Your Guide To Balsamic Vinegar
Excite Your Taste Buds with Aged Balsamic Vinegar
Just imagine sitting down with a glass of Chardonnay and an entrée comprising slices of red vine ripened tomatoes alternating with slices of soft, white bocconcini cheese.
Scattered on the top is finely chopped basil over which is drizzled tangy aged balsamic vinegar and olive oil.
On the side is a serve of bruschetta, thick cut Italian bread, which has been gently rubbed with garlic and spread with good quality olive oil.

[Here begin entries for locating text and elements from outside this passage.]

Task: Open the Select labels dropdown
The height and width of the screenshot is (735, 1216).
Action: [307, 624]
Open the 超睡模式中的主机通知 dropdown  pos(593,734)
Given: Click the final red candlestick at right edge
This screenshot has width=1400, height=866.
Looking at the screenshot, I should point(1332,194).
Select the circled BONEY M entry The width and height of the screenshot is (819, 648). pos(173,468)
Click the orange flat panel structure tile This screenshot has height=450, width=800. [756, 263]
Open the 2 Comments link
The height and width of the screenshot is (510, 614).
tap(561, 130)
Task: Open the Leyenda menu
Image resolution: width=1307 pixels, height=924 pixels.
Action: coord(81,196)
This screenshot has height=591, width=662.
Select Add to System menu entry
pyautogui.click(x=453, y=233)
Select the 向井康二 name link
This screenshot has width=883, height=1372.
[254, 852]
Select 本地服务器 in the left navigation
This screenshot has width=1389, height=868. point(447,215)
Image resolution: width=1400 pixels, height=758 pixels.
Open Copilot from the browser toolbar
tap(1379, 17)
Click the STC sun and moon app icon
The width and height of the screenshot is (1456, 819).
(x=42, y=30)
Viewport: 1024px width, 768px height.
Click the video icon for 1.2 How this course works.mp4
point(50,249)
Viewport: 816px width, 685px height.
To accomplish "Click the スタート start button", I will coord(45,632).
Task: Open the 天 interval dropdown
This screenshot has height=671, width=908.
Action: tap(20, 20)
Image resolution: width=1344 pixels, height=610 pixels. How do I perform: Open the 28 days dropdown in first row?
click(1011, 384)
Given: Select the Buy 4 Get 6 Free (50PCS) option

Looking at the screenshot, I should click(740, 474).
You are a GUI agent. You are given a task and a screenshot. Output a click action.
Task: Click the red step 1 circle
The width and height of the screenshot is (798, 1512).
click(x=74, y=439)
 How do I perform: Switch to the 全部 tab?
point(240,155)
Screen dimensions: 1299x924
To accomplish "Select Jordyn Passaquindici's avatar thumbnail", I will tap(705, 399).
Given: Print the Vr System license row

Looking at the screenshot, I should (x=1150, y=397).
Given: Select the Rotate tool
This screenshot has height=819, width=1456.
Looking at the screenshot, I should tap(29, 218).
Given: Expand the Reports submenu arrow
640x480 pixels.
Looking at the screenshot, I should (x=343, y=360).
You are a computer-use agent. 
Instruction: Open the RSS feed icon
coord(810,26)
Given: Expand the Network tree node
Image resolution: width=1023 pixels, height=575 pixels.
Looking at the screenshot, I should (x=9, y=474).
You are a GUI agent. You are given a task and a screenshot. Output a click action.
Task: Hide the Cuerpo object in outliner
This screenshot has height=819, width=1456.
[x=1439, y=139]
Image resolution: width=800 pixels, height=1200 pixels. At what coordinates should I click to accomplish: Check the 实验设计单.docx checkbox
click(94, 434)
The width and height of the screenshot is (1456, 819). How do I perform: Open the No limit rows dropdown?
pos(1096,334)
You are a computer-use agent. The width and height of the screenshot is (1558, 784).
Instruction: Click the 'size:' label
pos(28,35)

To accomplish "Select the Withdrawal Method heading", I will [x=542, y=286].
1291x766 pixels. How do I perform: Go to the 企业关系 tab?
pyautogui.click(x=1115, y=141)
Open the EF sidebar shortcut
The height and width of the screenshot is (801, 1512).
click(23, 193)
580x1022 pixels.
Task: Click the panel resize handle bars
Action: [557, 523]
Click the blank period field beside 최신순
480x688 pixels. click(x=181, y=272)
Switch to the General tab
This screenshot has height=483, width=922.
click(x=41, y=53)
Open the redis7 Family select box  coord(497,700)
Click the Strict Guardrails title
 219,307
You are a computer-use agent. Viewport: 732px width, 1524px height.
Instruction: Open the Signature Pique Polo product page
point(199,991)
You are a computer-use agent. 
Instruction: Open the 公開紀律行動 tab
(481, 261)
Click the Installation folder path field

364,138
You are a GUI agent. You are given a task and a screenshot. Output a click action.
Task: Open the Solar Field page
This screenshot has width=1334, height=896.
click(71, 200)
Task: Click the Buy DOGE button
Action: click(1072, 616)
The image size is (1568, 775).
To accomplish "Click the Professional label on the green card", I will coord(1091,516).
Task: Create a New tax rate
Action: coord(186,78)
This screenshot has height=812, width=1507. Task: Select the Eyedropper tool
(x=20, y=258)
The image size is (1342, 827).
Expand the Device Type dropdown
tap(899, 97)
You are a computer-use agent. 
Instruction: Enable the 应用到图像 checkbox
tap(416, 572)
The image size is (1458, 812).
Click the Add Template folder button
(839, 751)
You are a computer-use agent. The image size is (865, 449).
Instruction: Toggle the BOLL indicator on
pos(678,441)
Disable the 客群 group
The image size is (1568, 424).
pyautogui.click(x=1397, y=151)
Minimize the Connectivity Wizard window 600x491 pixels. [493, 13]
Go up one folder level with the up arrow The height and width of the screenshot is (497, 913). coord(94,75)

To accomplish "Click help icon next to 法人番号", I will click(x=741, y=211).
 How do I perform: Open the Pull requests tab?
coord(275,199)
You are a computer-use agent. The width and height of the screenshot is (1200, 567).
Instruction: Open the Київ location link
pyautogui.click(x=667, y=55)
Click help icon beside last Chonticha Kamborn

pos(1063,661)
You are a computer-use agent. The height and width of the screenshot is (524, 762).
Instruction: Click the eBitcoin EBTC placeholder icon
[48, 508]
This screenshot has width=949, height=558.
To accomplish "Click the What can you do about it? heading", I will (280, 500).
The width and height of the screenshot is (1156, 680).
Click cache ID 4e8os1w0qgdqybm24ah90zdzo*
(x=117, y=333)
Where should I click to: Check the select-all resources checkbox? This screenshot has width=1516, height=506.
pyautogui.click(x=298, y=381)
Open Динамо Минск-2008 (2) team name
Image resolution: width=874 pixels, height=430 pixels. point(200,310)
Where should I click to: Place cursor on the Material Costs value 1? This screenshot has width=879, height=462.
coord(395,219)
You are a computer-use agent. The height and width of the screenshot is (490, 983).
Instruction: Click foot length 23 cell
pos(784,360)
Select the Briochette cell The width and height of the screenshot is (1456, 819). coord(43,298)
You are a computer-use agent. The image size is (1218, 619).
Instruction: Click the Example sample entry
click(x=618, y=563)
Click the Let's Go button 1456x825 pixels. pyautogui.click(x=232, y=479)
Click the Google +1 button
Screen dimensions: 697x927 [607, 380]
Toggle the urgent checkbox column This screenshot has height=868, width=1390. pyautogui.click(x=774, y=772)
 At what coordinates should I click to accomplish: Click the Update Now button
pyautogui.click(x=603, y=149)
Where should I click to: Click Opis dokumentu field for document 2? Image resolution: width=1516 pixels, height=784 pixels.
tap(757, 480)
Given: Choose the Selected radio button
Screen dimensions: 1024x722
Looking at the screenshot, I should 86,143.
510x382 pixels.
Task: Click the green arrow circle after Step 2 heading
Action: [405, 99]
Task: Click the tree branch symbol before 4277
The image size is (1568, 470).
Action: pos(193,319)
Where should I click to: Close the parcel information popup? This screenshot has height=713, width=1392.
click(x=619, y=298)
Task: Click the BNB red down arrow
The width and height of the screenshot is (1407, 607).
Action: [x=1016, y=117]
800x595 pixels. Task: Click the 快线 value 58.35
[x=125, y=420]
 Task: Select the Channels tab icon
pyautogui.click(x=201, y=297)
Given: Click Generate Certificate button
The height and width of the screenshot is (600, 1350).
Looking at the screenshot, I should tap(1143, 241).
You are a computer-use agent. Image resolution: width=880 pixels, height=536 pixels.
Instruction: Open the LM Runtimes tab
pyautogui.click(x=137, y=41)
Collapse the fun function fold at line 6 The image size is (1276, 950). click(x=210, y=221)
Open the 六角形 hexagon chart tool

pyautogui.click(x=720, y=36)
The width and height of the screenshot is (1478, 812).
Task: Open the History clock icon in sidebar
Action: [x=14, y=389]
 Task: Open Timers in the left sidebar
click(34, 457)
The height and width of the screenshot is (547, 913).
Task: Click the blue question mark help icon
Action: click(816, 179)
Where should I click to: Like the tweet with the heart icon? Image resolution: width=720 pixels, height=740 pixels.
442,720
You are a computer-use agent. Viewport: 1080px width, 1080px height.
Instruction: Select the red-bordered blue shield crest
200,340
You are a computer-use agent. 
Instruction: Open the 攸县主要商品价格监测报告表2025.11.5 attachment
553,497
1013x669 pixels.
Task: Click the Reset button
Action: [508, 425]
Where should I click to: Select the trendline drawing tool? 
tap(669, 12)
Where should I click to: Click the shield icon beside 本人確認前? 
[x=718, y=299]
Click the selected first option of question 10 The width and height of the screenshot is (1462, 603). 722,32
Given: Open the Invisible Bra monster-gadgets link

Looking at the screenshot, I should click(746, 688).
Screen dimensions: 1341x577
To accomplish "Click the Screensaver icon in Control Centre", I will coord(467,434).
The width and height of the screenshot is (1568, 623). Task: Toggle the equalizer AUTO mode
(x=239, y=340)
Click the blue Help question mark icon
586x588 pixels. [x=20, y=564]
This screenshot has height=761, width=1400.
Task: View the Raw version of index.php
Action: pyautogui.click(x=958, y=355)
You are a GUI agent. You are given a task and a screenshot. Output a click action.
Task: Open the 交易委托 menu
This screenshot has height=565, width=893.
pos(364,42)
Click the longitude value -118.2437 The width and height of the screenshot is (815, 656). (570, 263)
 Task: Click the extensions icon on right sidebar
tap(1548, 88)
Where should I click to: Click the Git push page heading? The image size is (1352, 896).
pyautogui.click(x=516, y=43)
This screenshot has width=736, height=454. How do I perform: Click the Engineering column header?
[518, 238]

It’s enough to make your mouth water!
This simple meal is enhanced by a combination of flavors but it is the balsamic vinegar that gives it the depth and richness in flavor
A Bit of History
Balsamic vinegar has a long history that can be traced back to 1046 when a barrel was given to the Holy Roman emperor Henry 111 at the time of his coronation. Italian women had a long tradition of making balsamic vinegar long before this time. The family recipe was handed down through the women and they were responsible for keeping it a closely guarded secret while the men built and maintained the barrels used for ageing the vinegar.
Types of Balsamic Vinegar
There are three types of balsamic vinegars, those made in Modena and Reggio by the ancient artisan method, the commercial brands from outside Modena and Reggio; and the imitations which while they have their uses they do not have the flavor or the quality of artisan produced balsamic vinegar. While imitations generally have a rancid flavor that may ruin your recipe, a commercial brand is quite acceptable and will suit most of your dishes although they tend to be more acidic than the artisan brands.
What to look for when buying Balsamic Vinegar
There are a lot of low budget imitations in the market place and they have their place for the budget conscious. They are different in taste and texture from the high quality balsamic vinegars. Simply seeing the words Modena or ‘bottled in Italy’ is not sufficient for the buyer to think they are buying a quality product; after all there are a huge range of balsamic vinegars produced in Italy.
If you are looking for a high quality product you need to look for labeling that includes the wording “Aceto Balsamico Tradizionale di Modena” or “di Reggio Emillia”. Tradizionale is the most important word on the label if you are looking to purchase the purest form of Balsamic vinegar.
How is Balsamic Vinegar made?
Balsamic vinegar is made from the white Trebbiano grape. The grapes are crushed and the juice is left until it just starts to ferment at which time it is filtered and then boiled in copper pots until it is reduced to about 30 to 50-percent of its original volume. Over the years, the vinegar is decanted through a number of wooden barrels and it is this process that defines the flavor. There is around 85% evaporation in vinegar that has been left to mature. Families add a small amount of vinegar from one vintage to the next so as to define the flavor of their particular recipe.
Vinegar which is 3-5 years old is considered to be young and is ideal for marinades and for de-glazing pans, 6-12 years is considered to be middle aged and is used in pasta, dressings, sauces or added in the last stages of cooking casseroles, 12 -150 years is highly prized and the old vinegars are used sparingly; so although they are expensive, they will last a long time if stored correctly.
When you are in Italy a visit to a balsamic artisan’s studio to see the making of the vinegar and taste the creamy produce is well worth considering.